#### AIM
Retype the records below verbatim, from the line with "Duplicate the adjkerntz -a cron job" to the line with "Action: (42, 63)", leaving out the pictures.

Start DATA PROVIDED

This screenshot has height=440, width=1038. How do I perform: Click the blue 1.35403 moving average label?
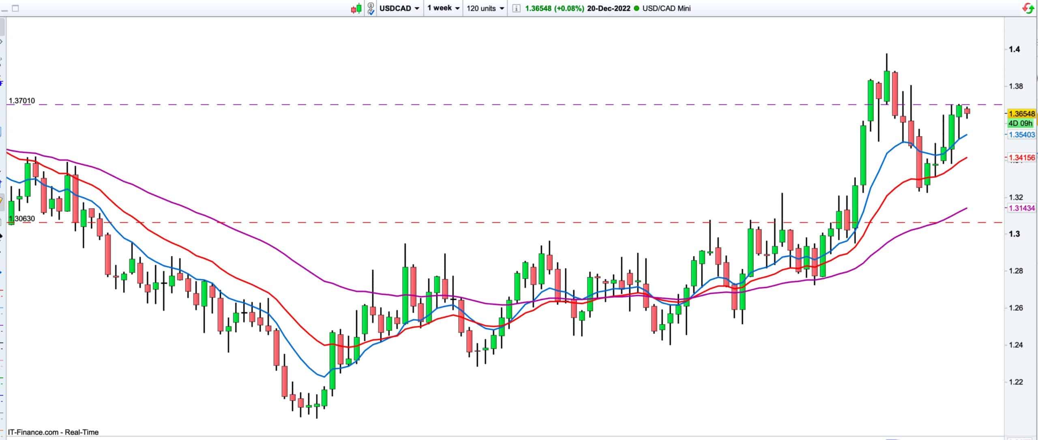pyautogui.click(x=1022, y=135)
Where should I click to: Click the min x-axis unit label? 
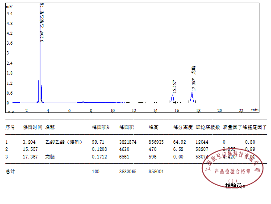coord(254,109)
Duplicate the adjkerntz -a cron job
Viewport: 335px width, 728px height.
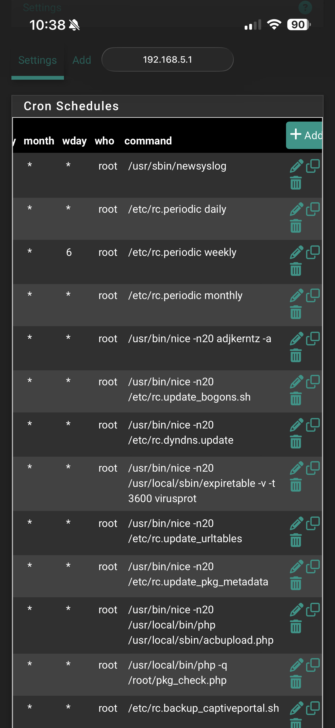313,339
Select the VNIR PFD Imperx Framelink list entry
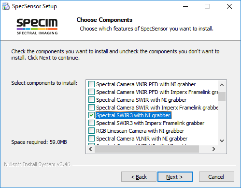 pos(157,92)
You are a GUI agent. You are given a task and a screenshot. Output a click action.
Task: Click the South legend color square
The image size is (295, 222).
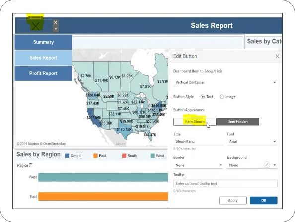tap(124, 156)

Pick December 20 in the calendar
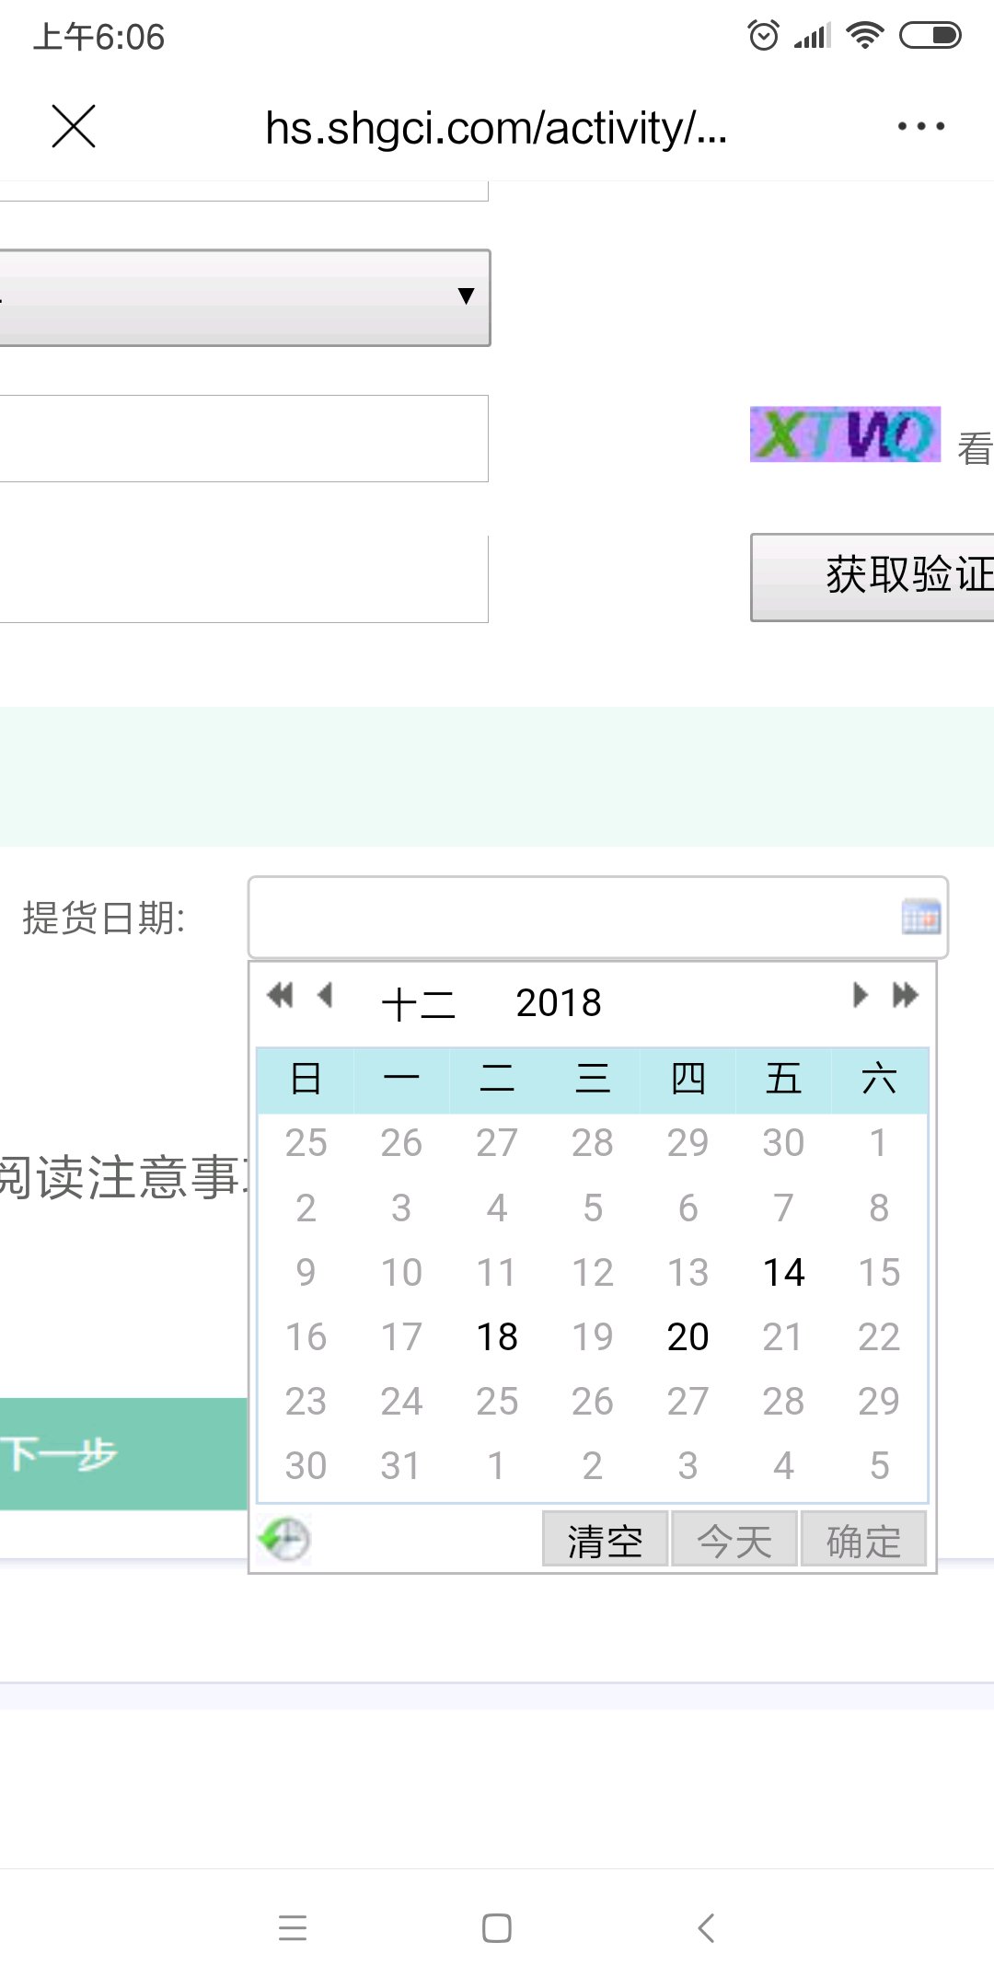(x=688, y=1337)
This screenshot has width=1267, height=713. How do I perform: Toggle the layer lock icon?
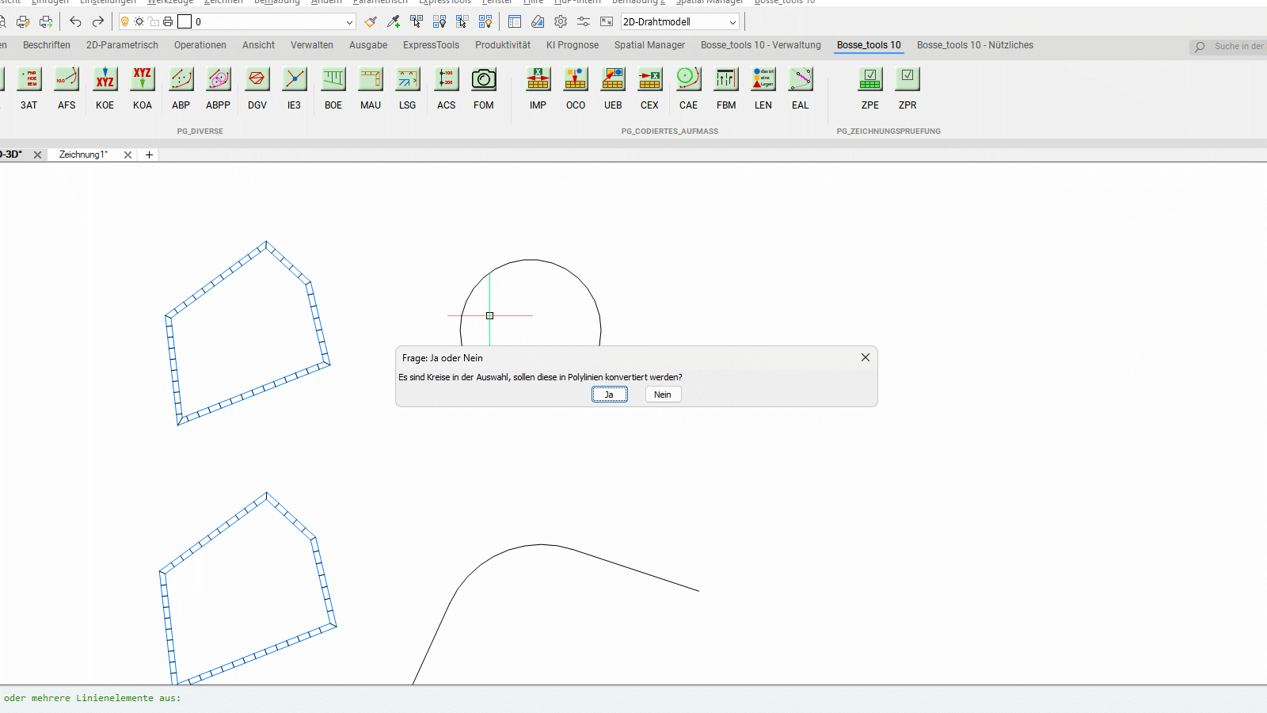point(154,21)
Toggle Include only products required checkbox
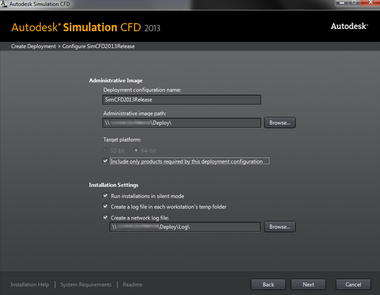 [105, 161]
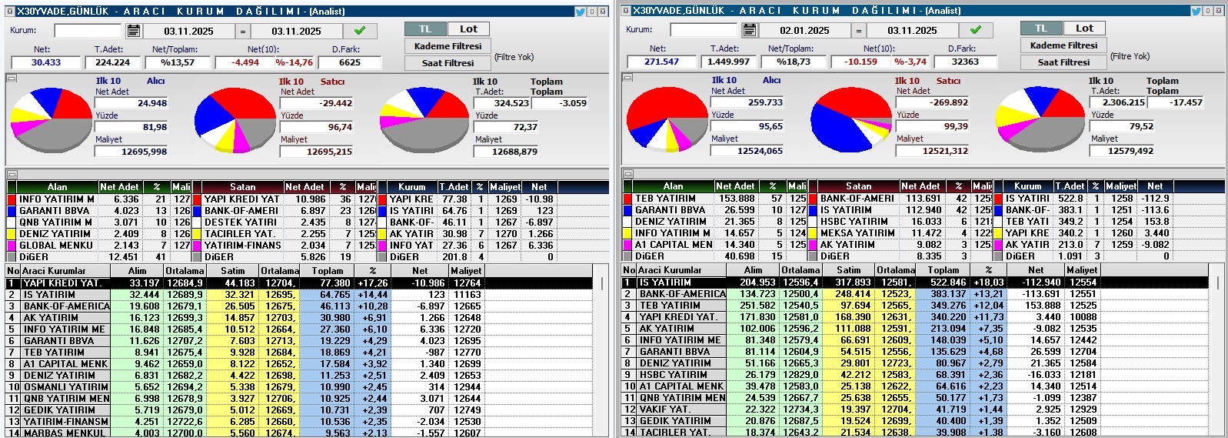Click the Twitter bird icon in left window
1228x438 pixels.
click(x=581, y=11)
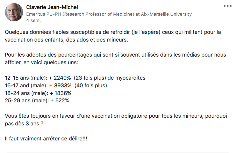The image size is (236, 153).
Task: Click the text 'affoler, en voici quelques uns:'
Action: (42, 63)
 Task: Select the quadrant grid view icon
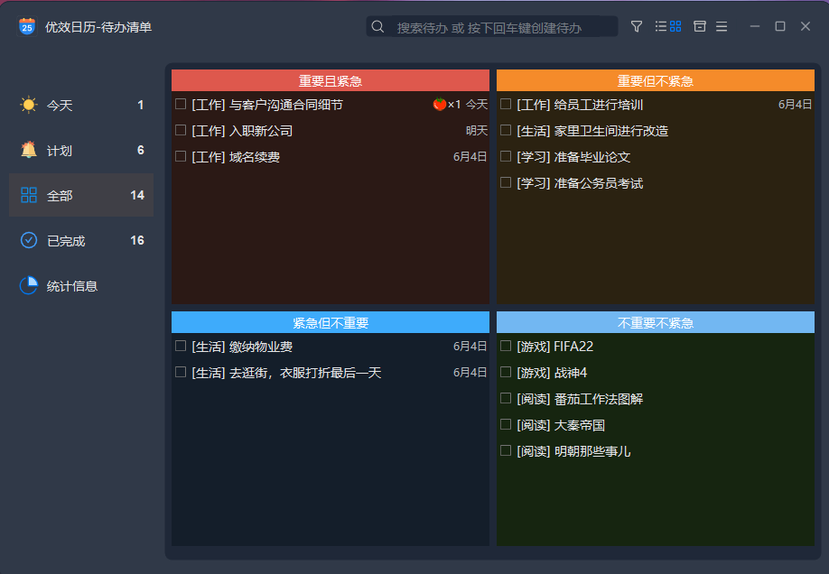coord(674,26)
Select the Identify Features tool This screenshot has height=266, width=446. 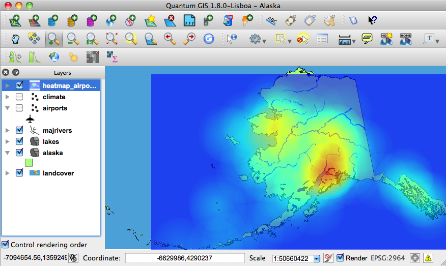[x=232, y=39]
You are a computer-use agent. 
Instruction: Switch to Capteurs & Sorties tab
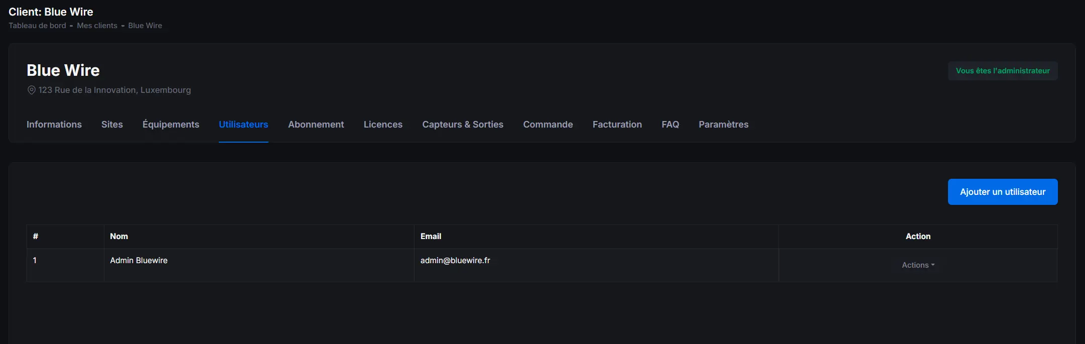coord(463,125)
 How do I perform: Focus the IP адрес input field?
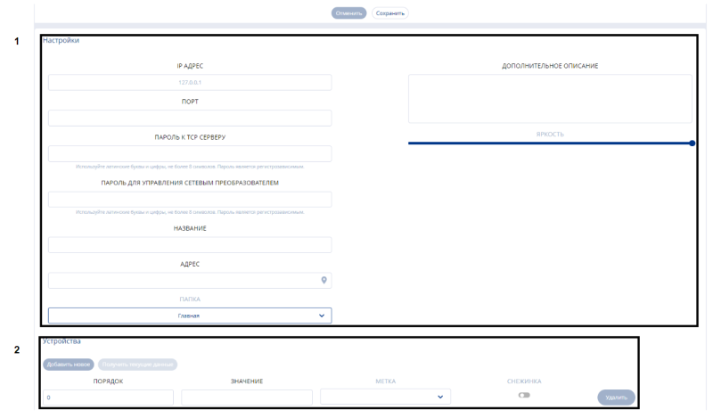[189, 83]
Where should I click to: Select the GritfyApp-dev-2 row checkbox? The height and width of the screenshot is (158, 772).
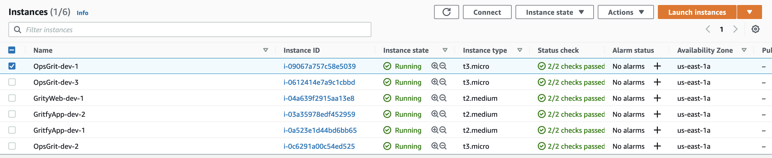[x=12, y=114]
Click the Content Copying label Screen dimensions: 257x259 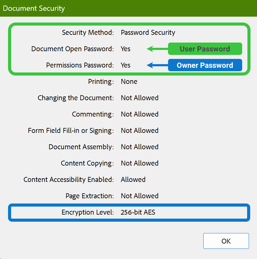[x=87, y=163]

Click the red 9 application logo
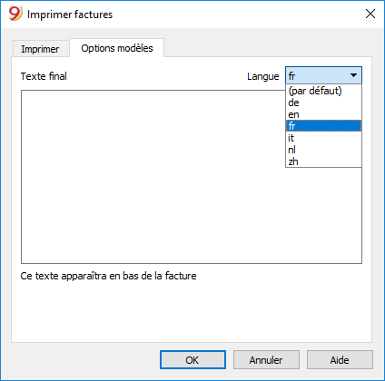click(x=15, y=14)
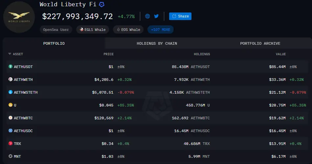Image resolution: width=312 pixels, height=164 pixels.
Task: Expand the +107 MORE tags
Action: (160, 30)
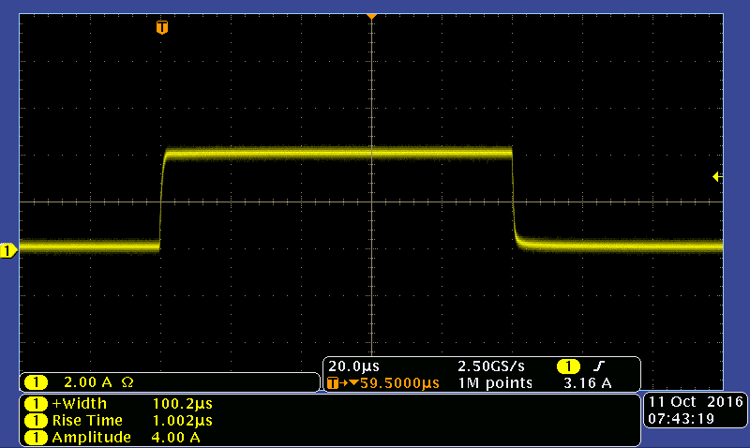Click the 1.002µs Rise Time value

pyautogui.click(x=182, y=421)
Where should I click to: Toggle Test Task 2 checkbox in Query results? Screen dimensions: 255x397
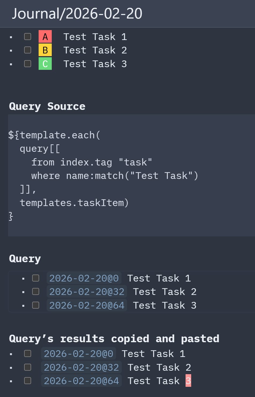point(36,291)
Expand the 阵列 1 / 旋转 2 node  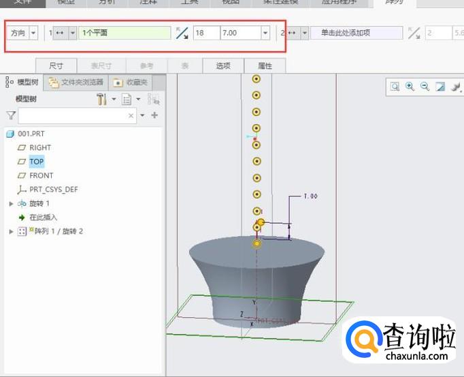pyautogui.click(x=11, y=232)
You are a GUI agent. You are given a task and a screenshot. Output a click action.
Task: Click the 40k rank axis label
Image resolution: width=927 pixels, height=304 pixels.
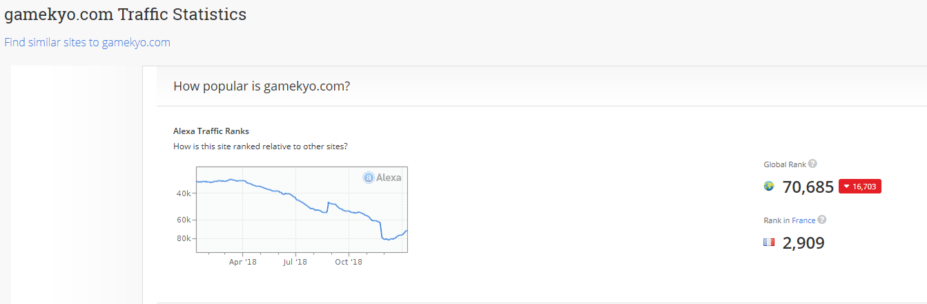click(183, 193)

End DATA PROVIDED

#### IN RESPONSE
Duplicate the adjkerntz -a cron job
Viewport: 335px width, 728px height.
313,339
Select the VNIR PFD Imperx Framelink list entry
 pos(157,92)
You are a GUI agent. You are given a task and a screenshot. Output a click action.
Task: Click the South legend color square
The image size is (295, 222).
tap(124, 156)

Pick December 20 in the calendar
(x=688, y=1337)
This screenshot has width=1267, height=713. How do I perform: Toggle the layer lock icon?
point(154,21)
Toggle Include only products required checkbox
 [105, 161]
Click the Twitter bird icon in left window
1228x438 pixels.
click(x=581, y=11)
The image size is (236, 153).
Task: Click the text 'affoler, en voici quelques uns:'
Action: (42, 63)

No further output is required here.